FIG. 2.

(A) Nucleotide sequence of IRP6. The primary DtxR binding site defined by DNase I footprinting assays with DtxR at 0.1 μM is indicated by boldface. The longer nucleotide sequence protected from DNase I by 0.5 μM DtxR is underlined and includes the primary DtxR binding site. (B and C) DNase I footprinting assays. All the fragments were 3′ end labeled with [α-³²P]dCTP on one strand and incubated in the presence of Co²⁺ (300 μM) and DtxR (0, 0.1, or 0.5 μM).

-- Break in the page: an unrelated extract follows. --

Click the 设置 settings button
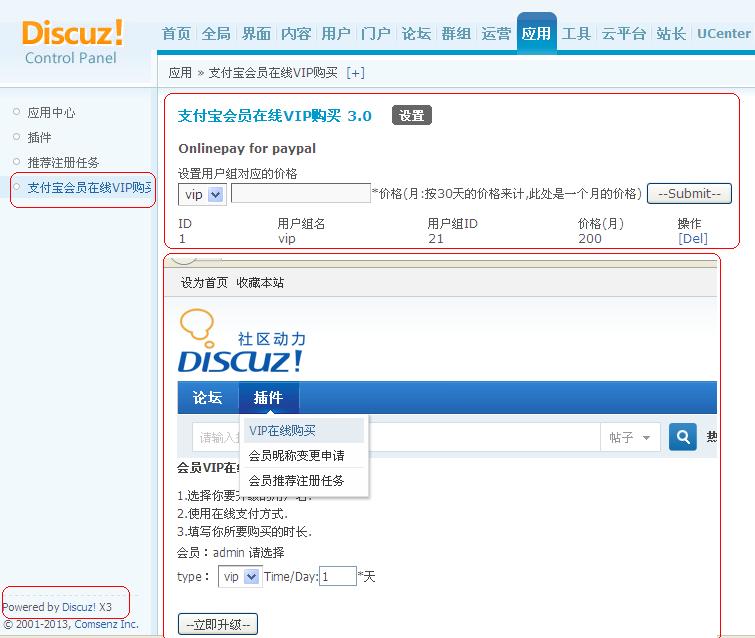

Brackets indicate the sequences protected by DtxR from DNase I digestion. (B) With IRP6, a longer 60-bp sequence (b) was protected by 0.5 μM DtxR and a shorter 28-bp sequence (a) that is contained within sequence b was significantly protected by 0.1 μM DtxR. Although the total radioactivity loaded in the lane with 0.1 μM DtxR was greater than that in the other lanes, the intensity of the bands within the 28-bp (a) sequence was decreased significantly both in comparison withbands in other regions of the same lane and with bands in the same 28-bp region in the lane without DtxR. (C) In IRP1, two contiguous regions (a and b) were protected by 0.5 μM DtxR but only region a was protected by 0.1 μM DtxR.